Stored data:
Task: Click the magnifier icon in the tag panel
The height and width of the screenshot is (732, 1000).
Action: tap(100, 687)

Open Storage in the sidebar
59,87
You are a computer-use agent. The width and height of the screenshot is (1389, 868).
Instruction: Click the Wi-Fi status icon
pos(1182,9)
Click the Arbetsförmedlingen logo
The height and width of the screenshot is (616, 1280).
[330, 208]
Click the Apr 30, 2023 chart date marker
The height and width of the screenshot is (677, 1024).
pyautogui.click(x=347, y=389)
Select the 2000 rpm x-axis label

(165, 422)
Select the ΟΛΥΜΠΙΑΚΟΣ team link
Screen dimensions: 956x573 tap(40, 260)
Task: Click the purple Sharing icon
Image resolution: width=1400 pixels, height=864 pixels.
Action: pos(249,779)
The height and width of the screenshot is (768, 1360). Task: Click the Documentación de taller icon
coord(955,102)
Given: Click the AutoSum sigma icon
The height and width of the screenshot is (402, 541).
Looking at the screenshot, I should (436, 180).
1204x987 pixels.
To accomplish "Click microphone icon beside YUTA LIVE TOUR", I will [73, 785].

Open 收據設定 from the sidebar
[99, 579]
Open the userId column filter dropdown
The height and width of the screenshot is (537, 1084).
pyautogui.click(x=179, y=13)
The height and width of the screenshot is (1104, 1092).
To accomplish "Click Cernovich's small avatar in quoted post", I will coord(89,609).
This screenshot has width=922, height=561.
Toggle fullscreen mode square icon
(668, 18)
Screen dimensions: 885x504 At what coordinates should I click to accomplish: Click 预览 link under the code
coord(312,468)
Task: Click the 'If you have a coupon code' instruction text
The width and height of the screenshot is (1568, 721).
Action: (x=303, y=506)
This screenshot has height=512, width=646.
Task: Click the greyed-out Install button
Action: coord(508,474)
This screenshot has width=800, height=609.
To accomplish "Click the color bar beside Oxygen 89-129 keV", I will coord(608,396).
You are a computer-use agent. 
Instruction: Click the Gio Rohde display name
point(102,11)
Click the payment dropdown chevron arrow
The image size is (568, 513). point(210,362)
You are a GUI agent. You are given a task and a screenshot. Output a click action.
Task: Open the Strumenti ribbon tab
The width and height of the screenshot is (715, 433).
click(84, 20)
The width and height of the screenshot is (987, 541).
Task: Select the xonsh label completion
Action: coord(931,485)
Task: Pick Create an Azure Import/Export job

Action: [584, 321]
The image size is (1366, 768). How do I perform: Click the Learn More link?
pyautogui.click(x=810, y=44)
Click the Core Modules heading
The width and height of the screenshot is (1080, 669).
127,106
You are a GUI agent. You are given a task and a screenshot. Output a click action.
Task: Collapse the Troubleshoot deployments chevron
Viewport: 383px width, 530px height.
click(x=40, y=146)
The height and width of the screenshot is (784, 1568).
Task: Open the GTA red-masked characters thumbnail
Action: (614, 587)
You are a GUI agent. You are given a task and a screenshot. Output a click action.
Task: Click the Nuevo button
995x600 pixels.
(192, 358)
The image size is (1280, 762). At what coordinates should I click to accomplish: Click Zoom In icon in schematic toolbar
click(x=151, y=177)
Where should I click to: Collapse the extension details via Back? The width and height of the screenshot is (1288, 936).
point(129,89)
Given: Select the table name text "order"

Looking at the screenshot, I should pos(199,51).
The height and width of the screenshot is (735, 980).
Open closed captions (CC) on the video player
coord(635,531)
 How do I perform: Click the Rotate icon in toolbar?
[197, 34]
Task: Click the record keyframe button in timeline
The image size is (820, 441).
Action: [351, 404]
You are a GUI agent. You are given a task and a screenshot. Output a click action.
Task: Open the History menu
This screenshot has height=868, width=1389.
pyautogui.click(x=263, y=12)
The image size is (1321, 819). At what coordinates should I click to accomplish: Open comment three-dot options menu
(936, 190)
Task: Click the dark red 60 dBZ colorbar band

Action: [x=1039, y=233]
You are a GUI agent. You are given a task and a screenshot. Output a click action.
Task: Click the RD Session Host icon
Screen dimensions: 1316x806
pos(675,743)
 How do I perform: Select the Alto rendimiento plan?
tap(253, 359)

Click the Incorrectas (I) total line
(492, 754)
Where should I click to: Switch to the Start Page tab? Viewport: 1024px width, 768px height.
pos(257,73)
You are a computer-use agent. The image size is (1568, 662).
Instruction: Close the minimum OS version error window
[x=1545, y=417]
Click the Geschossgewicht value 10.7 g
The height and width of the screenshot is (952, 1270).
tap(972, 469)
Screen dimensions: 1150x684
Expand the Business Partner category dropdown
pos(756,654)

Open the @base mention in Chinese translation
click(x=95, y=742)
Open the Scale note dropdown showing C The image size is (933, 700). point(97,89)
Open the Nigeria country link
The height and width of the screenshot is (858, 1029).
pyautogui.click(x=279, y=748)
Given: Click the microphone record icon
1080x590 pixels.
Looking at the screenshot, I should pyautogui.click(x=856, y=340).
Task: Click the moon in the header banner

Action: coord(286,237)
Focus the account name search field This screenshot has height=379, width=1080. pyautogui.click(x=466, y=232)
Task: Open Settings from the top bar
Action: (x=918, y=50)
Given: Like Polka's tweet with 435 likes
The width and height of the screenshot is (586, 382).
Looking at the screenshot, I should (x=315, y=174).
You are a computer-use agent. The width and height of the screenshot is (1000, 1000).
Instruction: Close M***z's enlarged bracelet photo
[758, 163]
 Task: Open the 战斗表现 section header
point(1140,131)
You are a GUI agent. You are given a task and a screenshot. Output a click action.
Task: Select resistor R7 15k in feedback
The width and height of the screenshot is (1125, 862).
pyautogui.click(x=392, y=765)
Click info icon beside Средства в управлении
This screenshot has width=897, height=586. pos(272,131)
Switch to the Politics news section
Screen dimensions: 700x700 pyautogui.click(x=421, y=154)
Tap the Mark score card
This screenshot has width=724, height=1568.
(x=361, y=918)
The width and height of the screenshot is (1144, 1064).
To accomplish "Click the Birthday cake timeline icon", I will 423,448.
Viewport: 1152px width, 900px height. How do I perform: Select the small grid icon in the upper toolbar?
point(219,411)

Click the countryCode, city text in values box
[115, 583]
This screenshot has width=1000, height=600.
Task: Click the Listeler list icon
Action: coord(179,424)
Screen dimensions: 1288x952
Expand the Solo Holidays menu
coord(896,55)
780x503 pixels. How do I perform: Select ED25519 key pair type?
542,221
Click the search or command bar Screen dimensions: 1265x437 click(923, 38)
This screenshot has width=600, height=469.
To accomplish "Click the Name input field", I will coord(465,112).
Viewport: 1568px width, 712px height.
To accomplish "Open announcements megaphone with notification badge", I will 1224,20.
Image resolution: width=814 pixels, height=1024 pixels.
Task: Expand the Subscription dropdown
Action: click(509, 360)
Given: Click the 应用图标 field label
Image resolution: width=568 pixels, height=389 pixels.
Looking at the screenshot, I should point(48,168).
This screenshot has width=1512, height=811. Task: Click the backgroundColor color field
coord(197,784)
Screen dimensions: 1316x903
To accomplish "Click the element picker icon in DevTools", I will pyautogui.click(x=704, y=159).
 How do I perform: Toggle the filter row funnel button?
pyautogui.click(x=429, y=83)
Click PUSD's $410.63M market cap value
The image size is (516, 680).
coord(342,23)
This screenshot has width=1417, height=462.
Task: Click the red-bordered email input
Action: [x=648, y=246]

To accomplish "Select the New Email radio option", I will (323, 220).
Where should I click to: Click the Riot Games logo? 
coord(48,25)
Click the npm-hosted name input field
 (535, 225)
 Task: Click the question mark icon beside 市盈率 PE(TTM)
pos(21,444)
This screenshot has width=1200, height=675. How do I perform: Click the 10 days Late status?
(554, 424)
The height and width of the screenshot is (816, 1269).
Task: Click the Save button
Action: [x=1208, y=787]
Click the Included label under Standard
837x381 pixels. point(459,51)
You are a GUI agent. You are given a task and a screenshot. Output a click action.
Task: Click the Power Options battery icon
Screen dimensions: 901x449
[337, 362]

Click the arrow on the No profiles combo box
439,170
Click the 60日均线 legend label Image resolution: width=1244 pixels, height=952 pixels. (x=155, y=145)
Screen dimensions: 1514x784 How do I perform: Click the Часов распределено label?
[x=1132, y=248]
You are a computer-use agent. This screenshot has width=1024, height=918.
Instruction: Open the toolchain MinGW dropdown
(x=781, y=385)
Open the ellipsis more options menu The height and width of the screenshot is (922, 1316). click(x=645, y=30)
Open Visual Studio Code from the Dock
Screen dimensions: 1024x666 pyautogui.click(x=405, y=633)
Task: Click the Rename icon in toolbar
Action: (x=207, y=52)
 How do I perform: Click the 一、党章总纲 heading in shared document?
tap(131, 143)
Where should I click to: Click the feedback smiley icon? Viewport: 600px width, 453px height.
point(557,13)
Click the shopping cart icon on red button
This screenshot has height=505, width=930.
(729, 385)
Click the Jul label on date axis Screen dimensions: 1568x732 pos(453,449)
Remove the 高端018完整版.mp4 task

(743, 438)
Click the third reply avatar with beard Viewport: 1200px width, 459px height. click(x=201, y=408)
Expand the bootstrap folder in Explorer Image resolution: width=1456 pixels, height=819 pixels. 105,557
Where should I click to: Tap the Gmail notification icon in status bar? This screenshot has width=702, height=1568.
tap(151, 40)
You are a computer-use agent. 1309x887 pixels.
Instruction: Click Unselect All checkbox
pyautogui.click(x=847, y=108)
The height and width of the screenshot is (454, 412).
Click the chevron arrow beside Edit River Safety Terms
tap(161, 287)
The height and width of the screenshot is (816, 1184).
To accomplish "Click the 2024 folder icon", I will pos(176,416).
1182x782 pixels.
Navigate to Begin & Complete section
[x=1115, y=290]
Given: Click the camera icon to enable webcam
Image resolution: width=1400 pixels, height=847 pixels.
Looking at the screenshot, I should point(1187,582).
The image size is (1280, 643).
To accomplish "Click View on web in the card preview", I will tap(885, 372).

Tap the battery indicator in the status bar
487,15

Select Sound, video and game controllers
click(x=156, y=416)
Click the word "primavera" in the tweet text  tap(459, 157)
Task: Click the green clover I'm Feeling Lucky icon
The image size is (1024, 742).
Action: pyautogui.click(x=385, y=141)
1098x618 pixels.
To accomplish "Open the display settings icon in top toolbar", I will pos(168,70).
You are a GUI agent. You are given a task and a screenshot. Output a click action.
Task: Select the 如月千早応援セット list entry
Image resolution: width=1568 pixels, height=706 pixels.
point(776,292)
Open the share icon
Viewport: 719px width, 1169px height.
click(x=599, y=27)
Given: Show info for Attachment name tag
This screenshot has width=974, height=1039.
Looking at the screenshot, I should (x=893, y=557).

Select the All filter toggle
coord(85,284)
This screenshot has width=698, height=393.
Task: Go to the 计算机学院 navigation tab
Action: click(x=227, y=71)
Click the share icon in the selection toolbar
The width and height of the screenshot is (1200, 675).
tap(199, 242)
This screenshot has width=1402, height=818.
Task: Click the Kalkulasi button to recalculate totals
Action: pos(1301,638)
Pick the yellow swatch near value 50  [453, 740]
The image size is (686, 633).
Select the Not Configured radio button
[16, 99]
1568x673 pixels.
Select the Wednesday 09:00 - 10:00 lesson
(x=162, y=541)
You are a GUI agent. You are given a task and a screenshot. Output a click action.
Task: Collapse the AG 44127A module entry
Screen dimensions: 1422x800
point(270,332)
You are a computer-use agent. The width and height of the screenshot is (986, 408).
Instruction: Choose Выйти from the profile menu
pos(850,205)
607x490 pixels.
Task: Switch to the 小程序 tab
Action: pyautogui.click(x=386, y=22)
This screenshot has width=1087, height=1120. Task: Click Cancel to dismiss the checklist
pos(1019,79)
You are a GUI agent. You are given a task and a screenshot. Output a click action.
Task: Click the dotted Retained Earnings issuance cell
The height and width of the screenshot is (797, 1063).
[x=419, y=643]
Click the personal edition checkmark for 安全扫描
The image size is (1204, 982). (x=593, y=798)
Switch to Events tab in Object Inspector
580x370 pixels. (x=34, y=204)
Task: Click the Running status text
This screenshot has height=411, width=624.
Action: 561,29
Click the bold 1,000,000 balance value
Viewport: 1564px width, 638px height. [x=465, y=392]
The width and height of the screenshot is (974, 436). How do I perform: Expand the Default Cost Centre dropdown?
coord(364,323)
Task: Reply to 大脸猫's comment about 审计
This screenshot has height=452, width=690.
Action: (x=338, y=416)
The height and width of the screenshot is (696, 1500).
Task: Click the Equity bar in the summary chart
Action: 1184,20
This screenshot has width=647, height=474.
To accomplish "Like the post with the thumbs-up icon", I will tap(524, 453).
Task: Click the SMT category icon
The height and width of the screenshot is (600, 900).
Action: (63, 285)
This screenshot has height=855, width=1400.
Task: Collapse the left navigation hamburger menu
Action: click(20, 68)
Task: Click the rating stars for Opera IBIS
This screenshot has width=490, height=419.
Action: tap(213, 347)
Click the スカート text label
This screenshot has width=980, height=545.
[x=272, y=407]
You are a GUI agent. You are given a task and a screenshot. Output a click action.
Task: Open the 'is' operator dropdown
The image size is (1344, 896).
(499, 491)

### Exercise brief
Please output only the lines from the first line of the entries through the line with "Given: Click the AutoSum sigma icon", both included, exactly as written.

### Solution to this problem
Task: Click the magnifier icon in the tag panel
The height and width of the screenshot is (732, 1000).
Action: tap(100, 687)

Open Storage in the sidebar
59,87
You are a computer-use agent. The width and height of the screenshot is (1389, 868).
Instruction: Click the Wi-Fi status icon
pos(1182,9)
Click the Arbetsförmedlingen logo
The height and width of the screenshot is (616, 1280).
[330, 208]
Click the Apr 30, 2023 chart date marker
The height and width of the screenshot is (677, 1024).
pyautogui.click(x=347, y=389)
Select the 2000 rpm x-axis label

(165, 422)
Select the ΟΛΥΜΠΙΑΚΟΣ team link
Screen dimensions: 956x573 tap(40, 260)
Task: Click the purple Sharing icon
Image resolution: width=1400 pixels, height=864 pixels.
Action: pos(249,779)
The height and width of the screenshot is (768, 1360). Task: Click the Documentación de taller icon
coord(955,102)
Given: Click the AutoSum sigma icon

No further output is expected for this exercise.